Exercise goal
Find the line that contains "You are a computer-use agent. Image". Restate it and each following line exactly, through the end of the records.

[[ Records shown, beginning ]]

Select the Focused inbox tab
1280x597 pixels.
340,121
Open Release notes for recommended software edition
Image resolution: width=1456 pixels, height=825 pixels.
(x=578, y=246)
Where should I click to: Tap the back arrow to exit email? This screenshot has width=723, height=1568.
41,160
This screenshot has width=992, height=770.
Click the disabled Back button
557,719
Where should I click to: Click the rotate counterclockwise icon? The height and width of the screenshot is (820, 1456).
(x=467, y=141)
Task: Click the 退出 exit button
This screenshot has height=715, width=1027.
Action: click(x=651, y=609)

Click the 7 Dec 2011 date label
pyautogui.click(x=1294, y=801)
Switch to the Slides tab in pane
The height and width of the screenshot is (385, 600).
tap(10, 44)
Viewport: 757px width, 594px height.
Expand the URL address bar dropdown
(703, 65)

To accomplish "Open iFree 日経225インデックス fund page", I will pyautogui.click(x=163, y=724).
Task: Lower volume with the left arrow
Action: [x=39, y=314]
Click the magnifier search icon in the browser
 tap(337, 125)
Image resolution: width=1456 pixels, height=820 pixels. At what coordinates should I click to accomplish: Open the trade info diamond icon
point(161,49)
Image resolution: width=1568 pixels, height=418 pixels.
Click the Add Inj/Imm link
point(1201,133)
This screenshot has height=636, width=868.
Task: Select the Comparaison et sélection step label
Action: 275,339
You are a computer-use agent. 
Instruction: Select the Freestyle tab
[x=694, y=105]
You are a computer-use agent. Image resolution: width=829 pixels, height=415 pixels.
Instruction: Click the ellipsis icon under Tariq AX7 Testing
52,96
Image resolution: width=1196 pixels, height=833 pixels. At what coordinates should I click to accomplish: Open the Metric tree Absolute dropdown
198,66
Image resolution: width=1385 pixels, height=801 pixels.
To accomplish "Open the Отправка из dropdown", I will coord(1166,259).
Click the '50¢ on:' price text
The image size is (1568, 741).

[[ Records shown, end ]]

Result
You are a computer-use agent. Image resolution: width=829 pixels, height=415 pixels.
Instruction: Click the ellipsis icon under Tariq AX7 Testing
52,96
Image resolution: width=1196 pixels, height=833 pixels. At what coordinates should I click to accomplish: Open the Metric tree Absolute dropdown
198,66
Image resolution: width=1385 pixels, height=801 pixels.
To accomplish "Open the Отправка из dropdown", I will coord(1166,259).
Click the '50¢ on:' price text
The image size is (1568, 741).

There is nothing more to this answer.